Raw entries
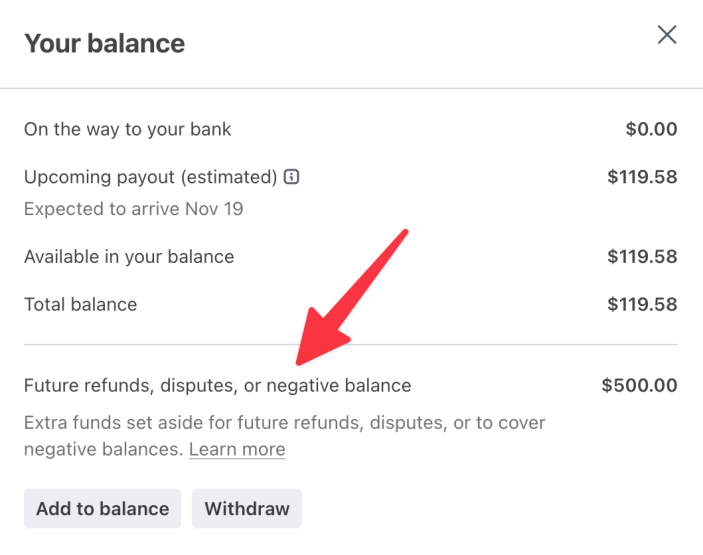Select the $500.00 reserve amount
Image resolution: width=703 pixels, height=555 pixels.
[639, 385]
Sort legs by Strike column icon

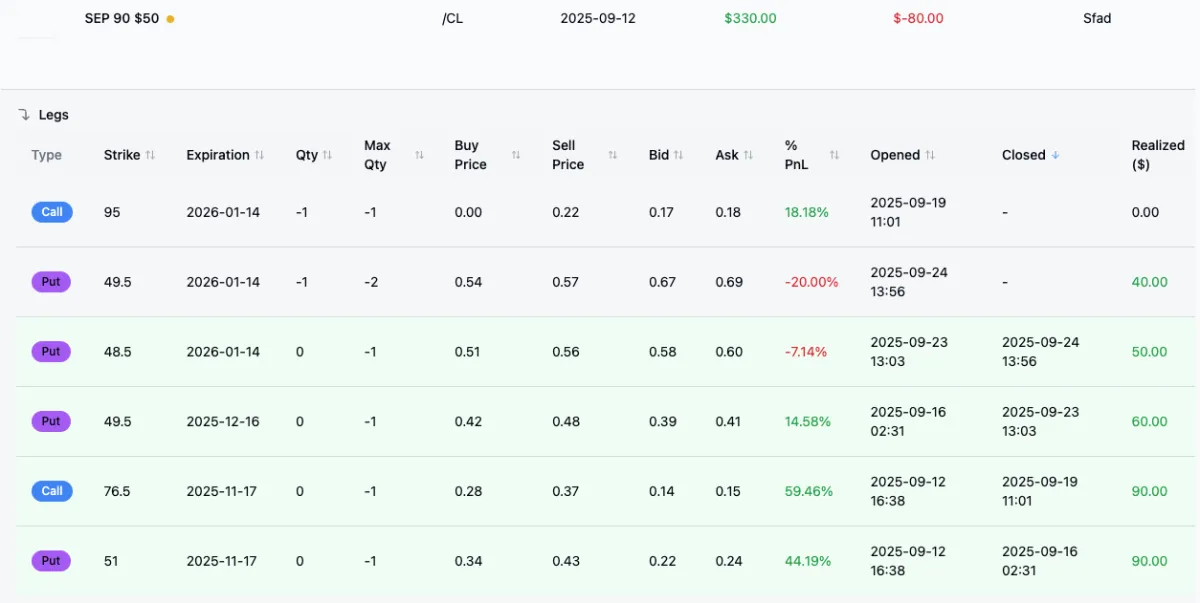click(x=150, y=155)
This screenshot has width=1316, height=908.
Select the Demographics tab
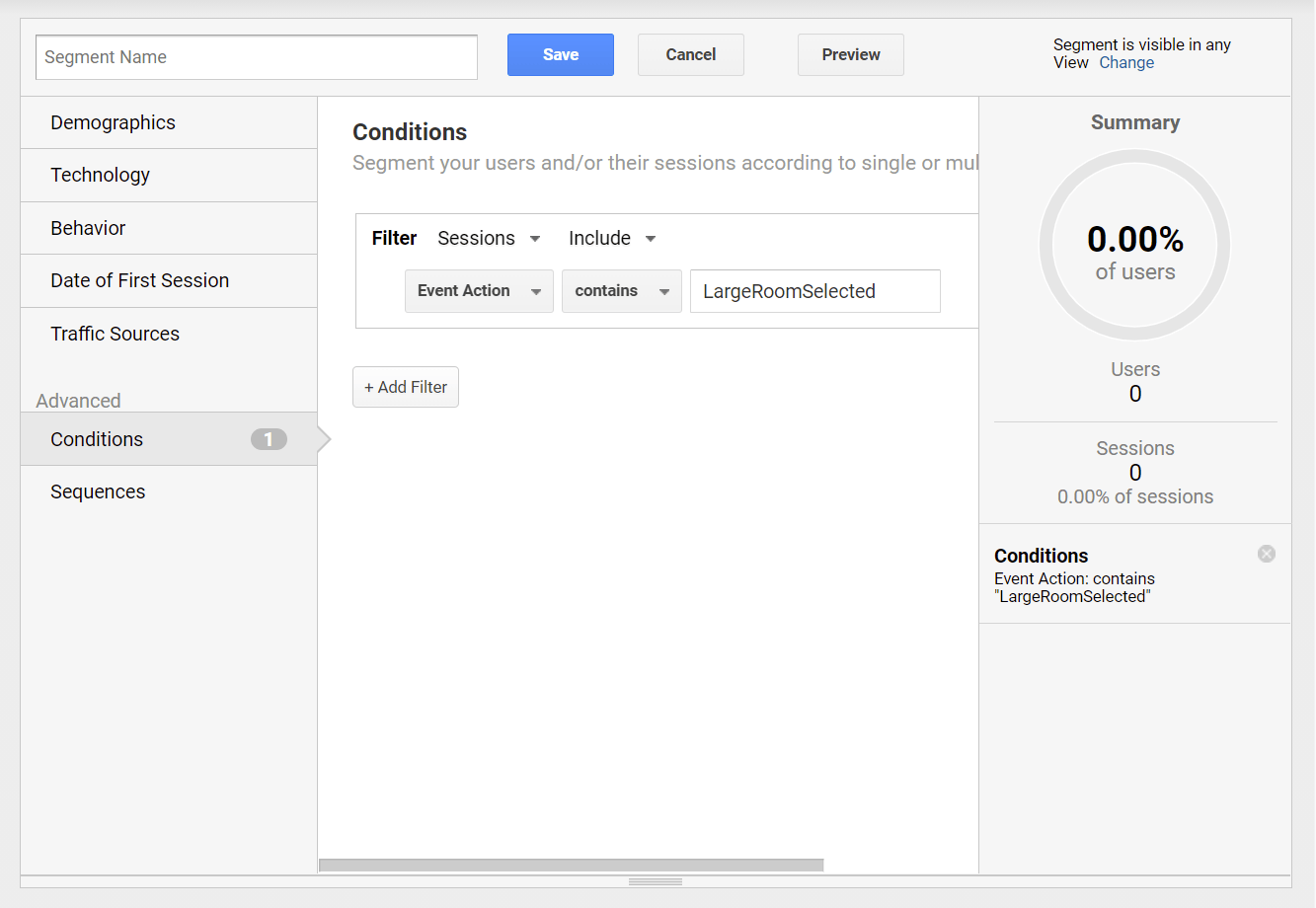[x=169, y=122]
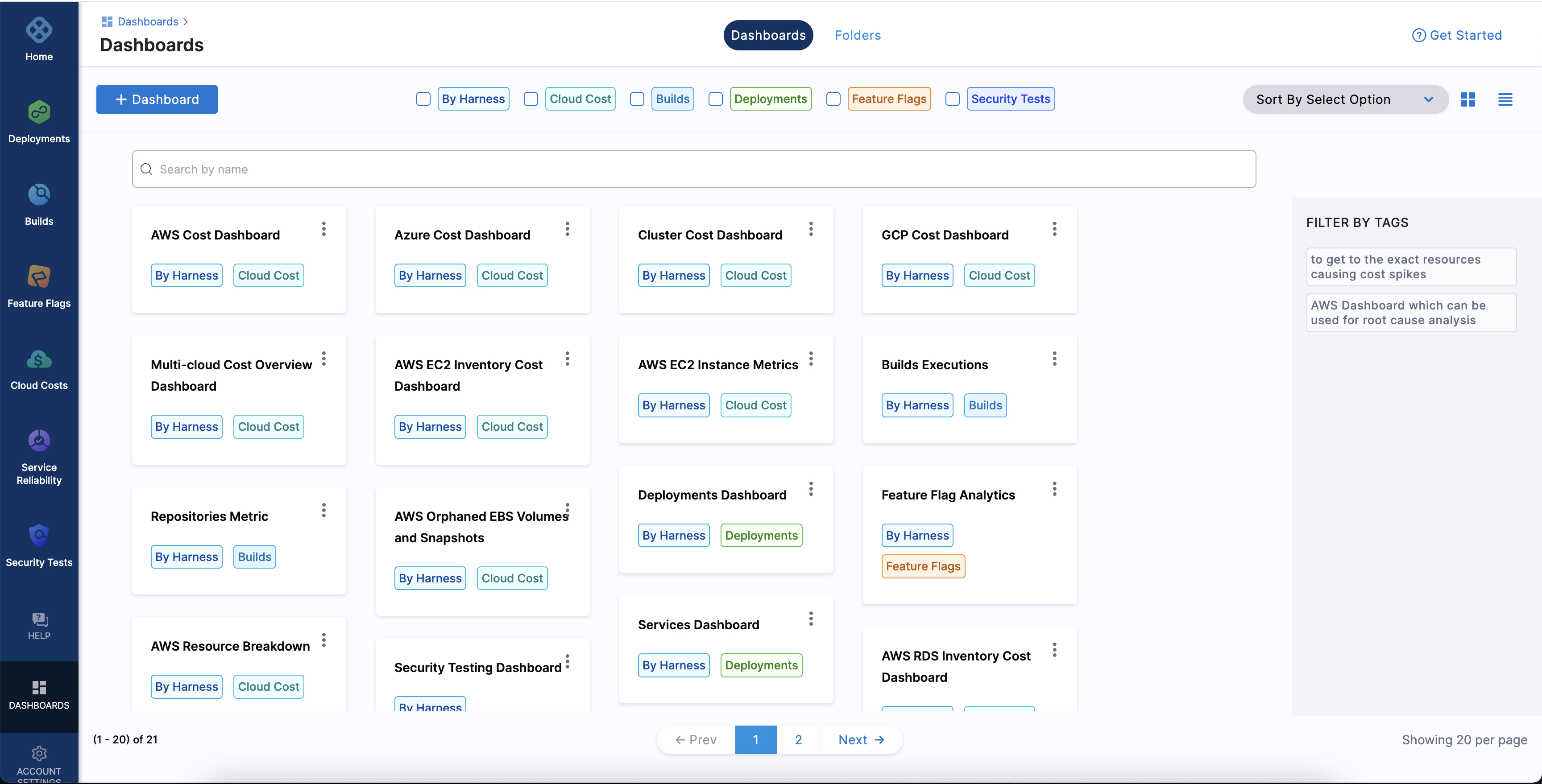Open the Cloud Costs module
This screenshot has width=1542, height=784.
39,369
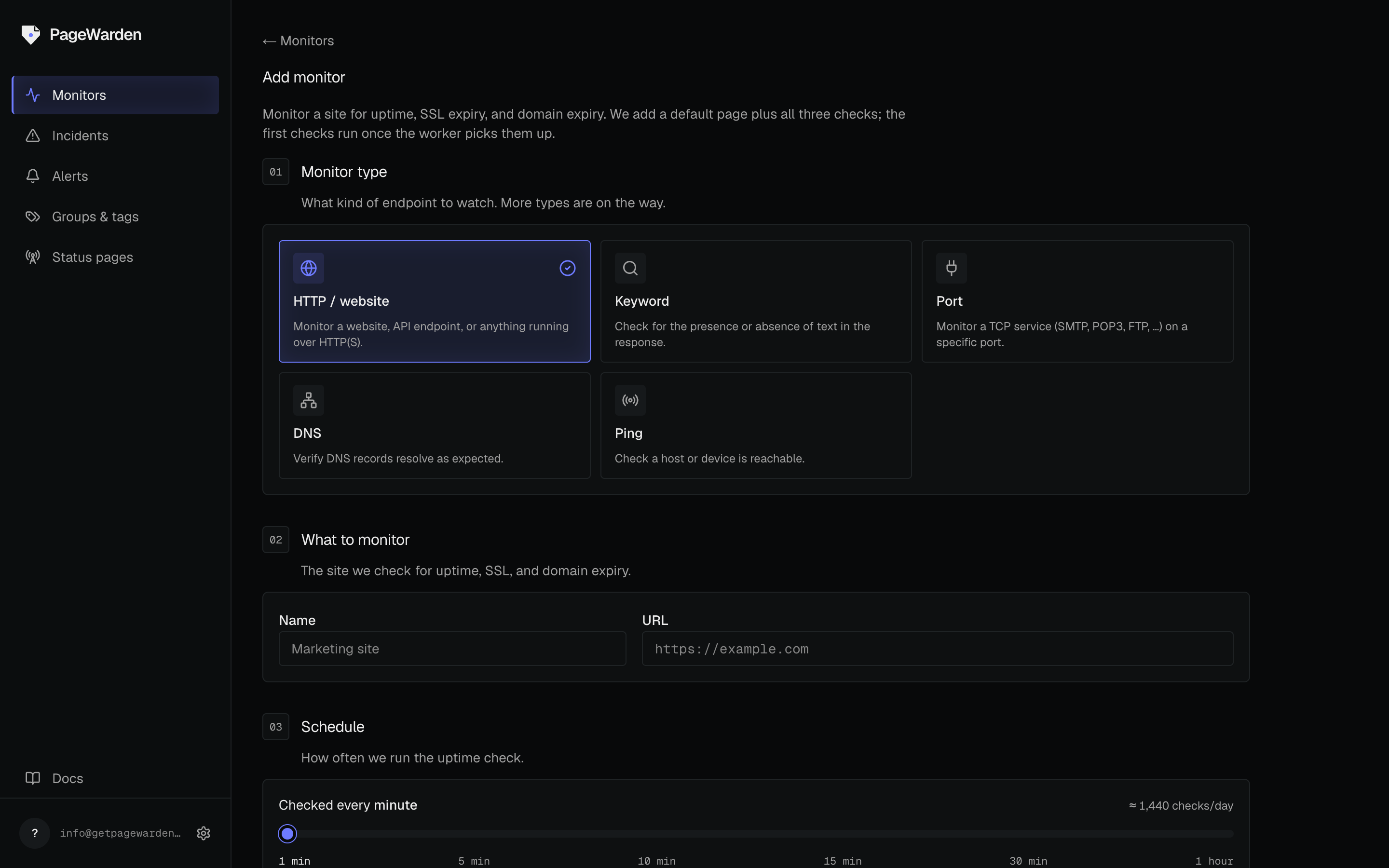The image size is (1389, 868).
Task: Pick the Ping monitor type
Action: pos(756,425)
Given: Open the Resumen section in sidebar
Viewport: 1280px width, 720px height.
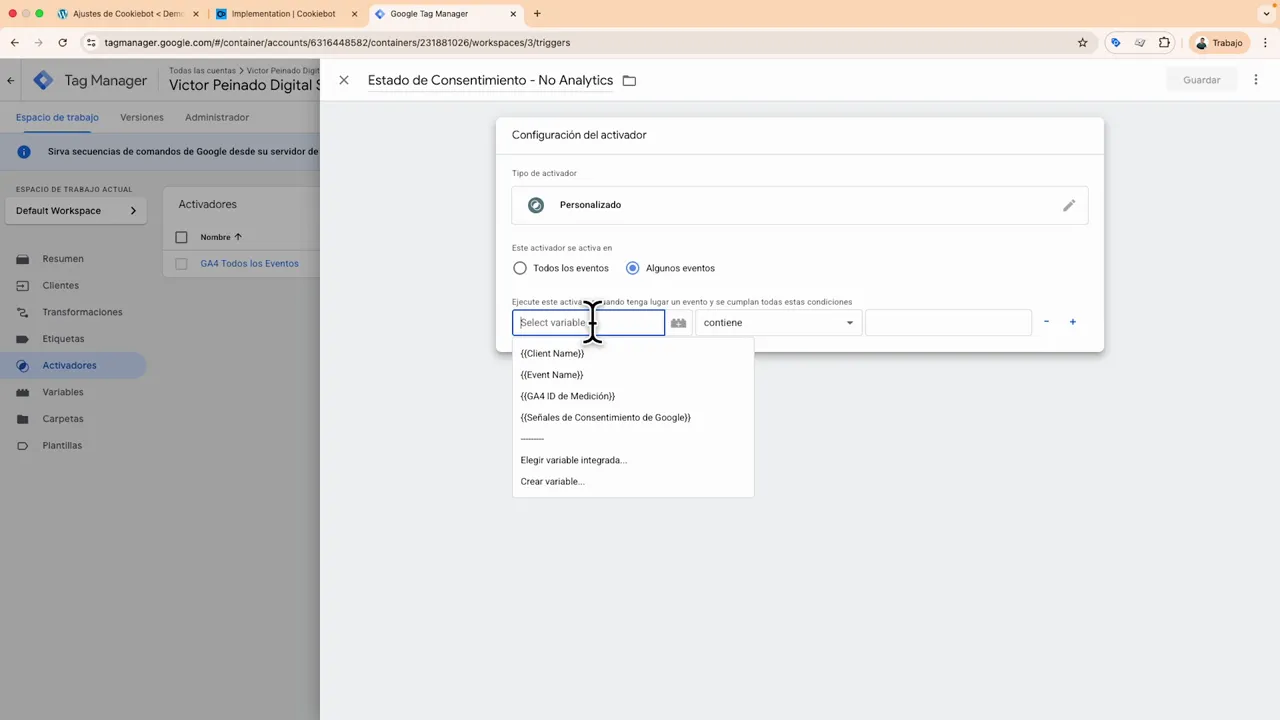Looking at the screenshot, I should point(62,258).
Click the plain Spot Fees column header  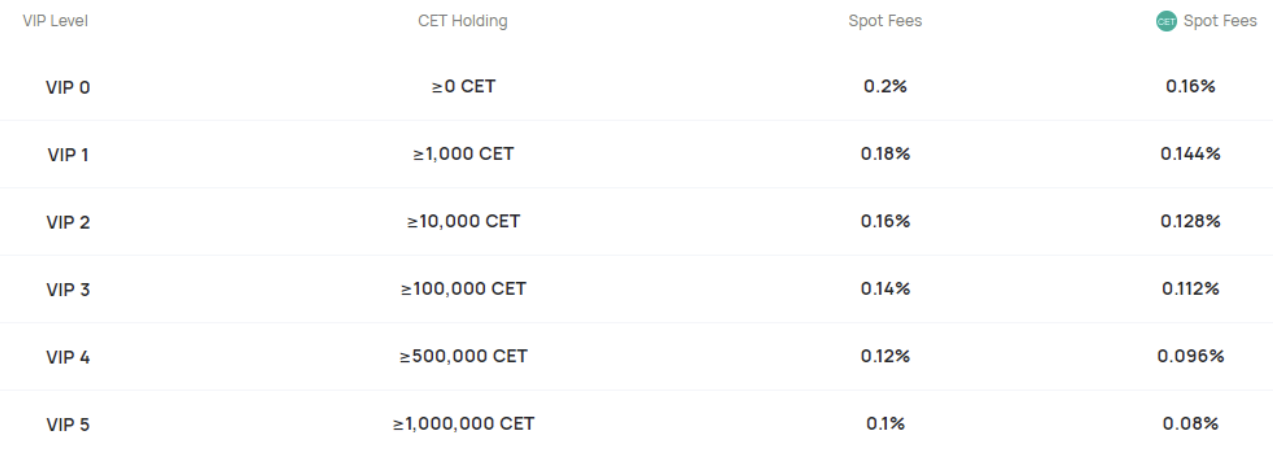tap(885, 22)
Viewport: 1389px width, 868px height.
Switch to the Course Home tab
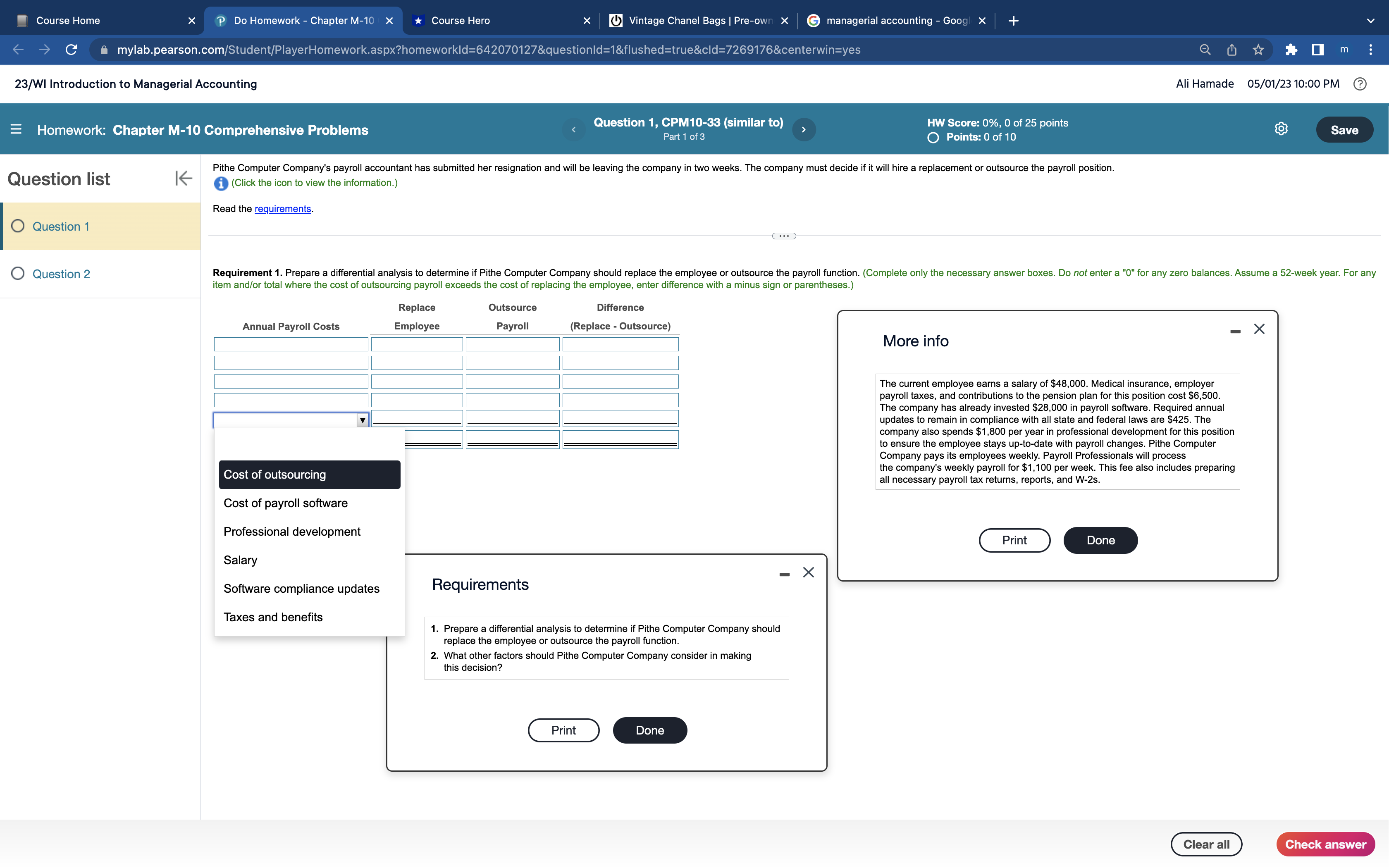pyautogui.click(x=68, y=21)
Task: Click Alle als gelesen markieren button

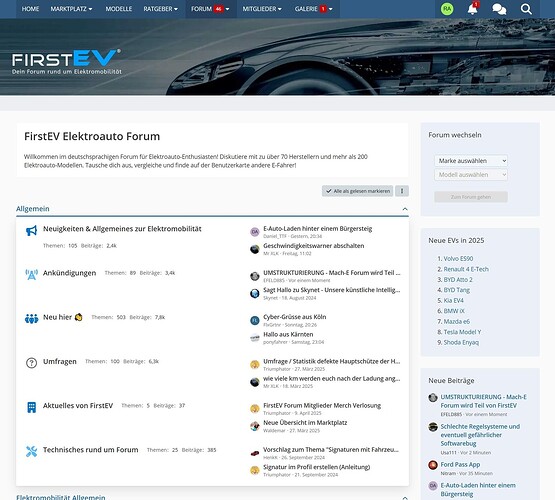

Task description:
Copy every line from the entries above that contains the string "height", matching case exactly.

Task output:
Image resolution: width=703 pixels, height=555 pixels.
This screenshot has width=1316, height=908.
This screenshot has width=1542, height=784.
Viewport: 1280px width, 720px height.
Viewport: 1389px width, 868px height.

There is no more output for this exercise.